- [ТЕКСТ ДЛЯ ЧТЕНИЯ]
Я с пяти лет помню отца-охотника. В то время мы жили в Новосибирске, где отец издавал журнал. Помню, как вечерами, до поздней ночи он сидел в своём кабинете за письменным столом и заряжал патроны, готовясь к предстоящей охоте. На столе, вместо обычных рукописей, стояли весы, на которых отец тщательно взвешивал порох и дробь.

Помню, как в день возвращения отца с охоты я накануне не спал почти всю ночь, ждал его уже с утра и не находил себе места. А когда подъехала телега с охотниками, и отец внёс связку дичи, я бросился к ней, перебирал птиц и «пьянел» от характерного их запаха. Помню красавца чёрно-пегого сеттера-лаверака Дэна — крупного, сильного, страстного кобеля. Дэн подавал битую утку даже поздней осенью из ледяной воды.

- [СТРОКИ НАБОРА ДАННЫХ]
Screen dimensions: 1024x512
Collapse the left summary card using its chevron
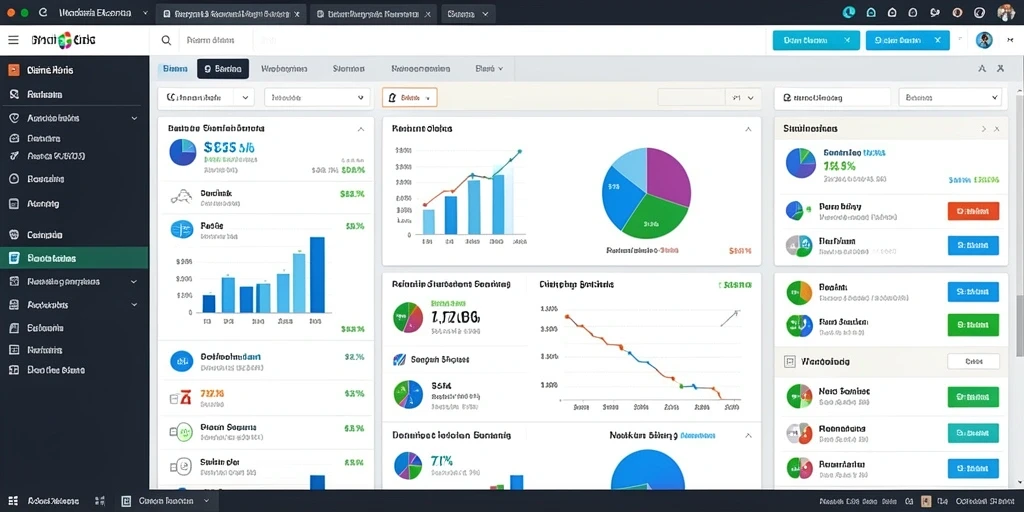pos(360,129)
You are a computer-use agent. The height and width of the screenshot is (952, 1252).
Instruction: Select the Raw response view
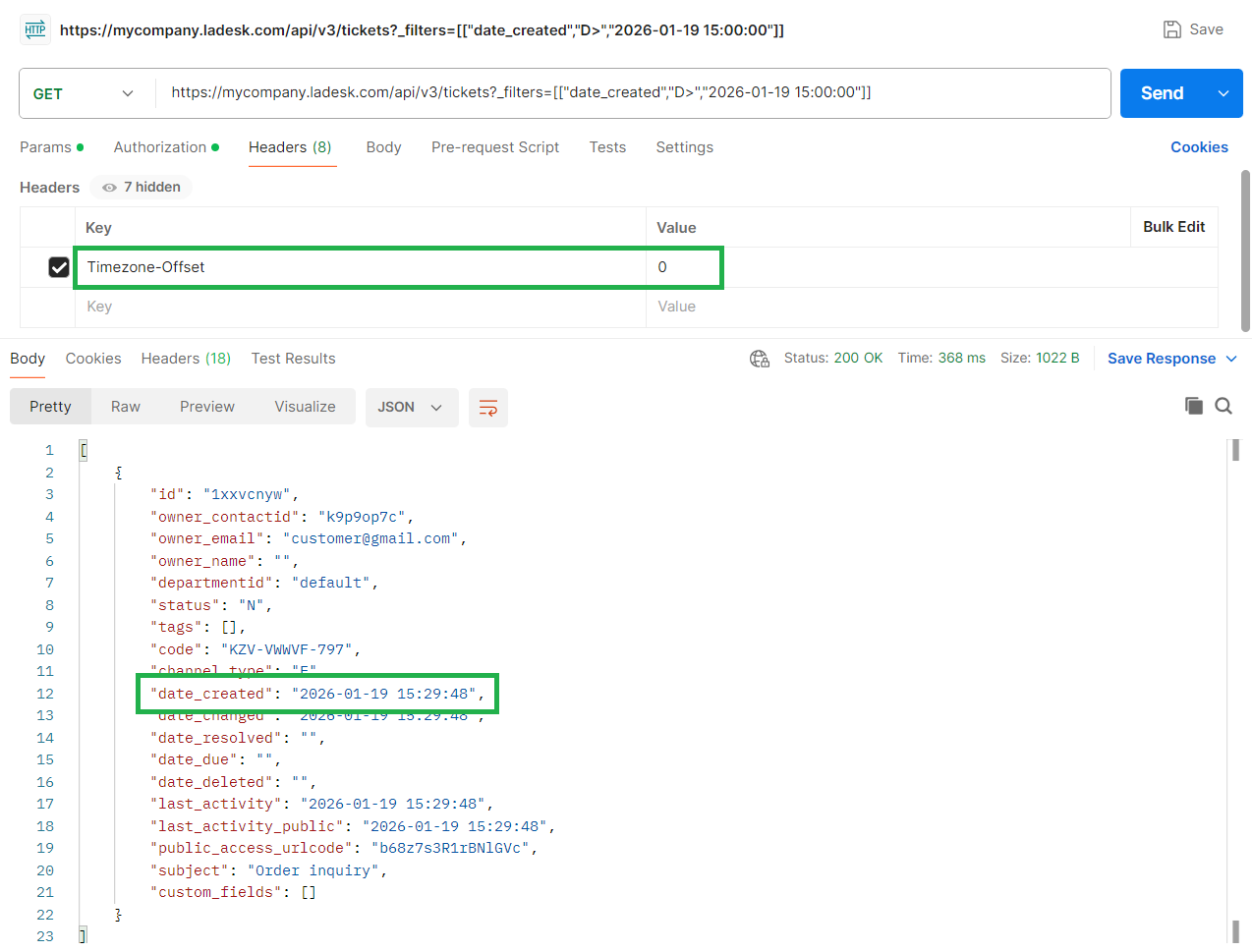(x=126, y=407)
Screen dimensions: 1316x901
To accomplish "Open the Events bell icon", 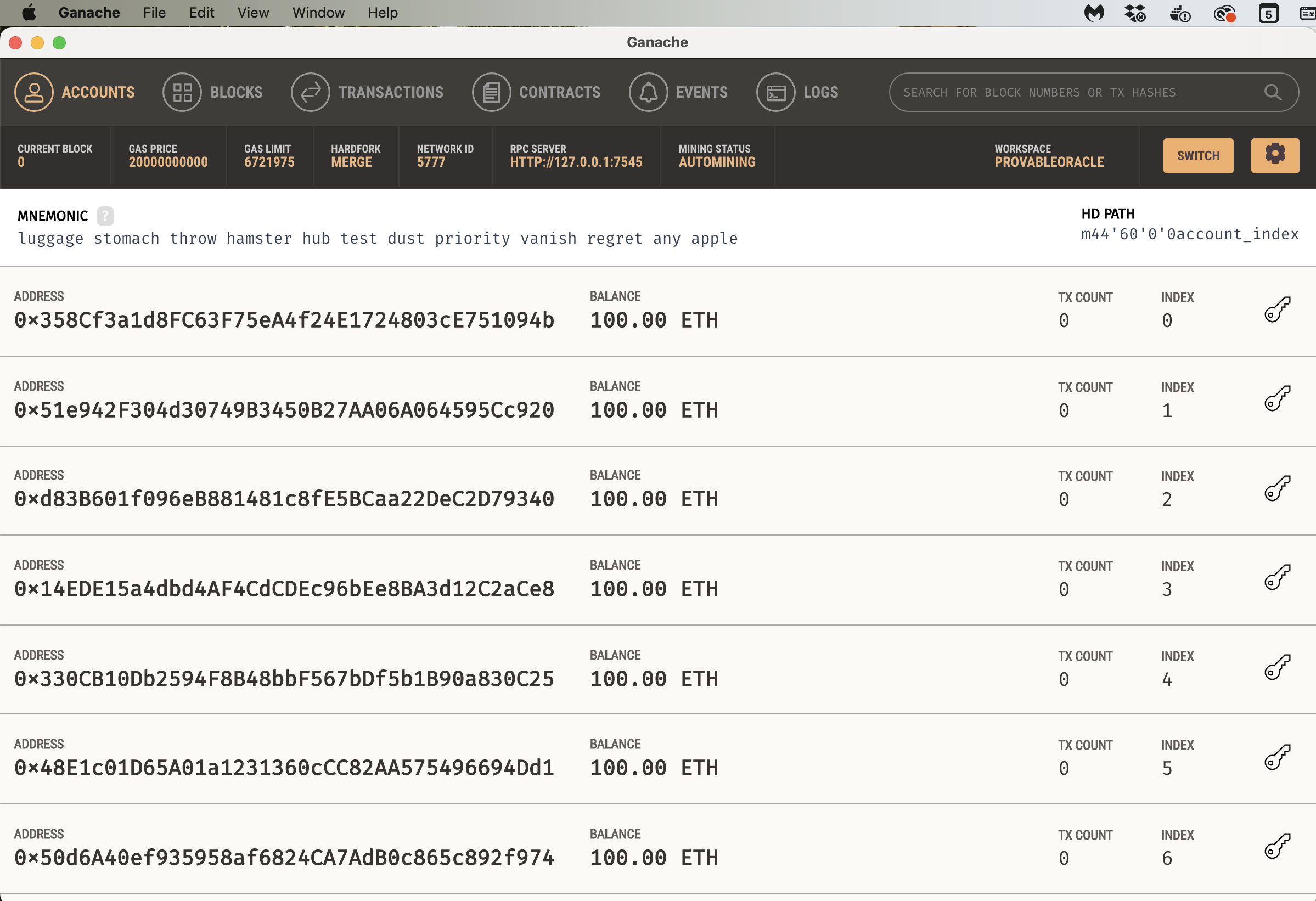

- [УЧЕБНЫЕ ЗАДАЧИ]
1) Перескажите короче абзац из отрывка об отце-охотнике, который начинается словами «Помню, как в день возвращения». Главные факты нужно сохранить.
2) Выпишите без изменений фрагмент отрывка об отце-охотнике, начиная со слов «Помню, как в день» и продолжая вплоть до слов «из ледяной воды.» включительно.

- [ОТВЕТЫ К ЗАДАНИЯМ]
1) Накануне возвращения отца с охоты рассказчик почти не спал, а с утра ждал его и не находил себе места. Когда подъехала телега с охотниками и отец внёс связку дичи, он бросился перебирать птиц и «пьянел» от их запаха. Запомнился ему и Дэн, крупный, сильный и страстный чёрно-пегий сеттер-лаверак. Даже поздней осенью Дэн подавал битую утку из ледяной воды.

2)
Помню, как в день возвращения отца с охоты я накануне не спал почти всю ночь, ждал его уже с утра и не находил себе места. А когда подъехала телега с охотниками, и отец внёс связку дичи, я бросился к ней, перебирал птиц и «пьянел» от характерного их запаха. Помню красавца чёрно-пегого сеттера-лаверака Дэна — крупного, сильного, страстного кобеля. Дэн подавал битую утку даже поздней осенью из ледяной воды.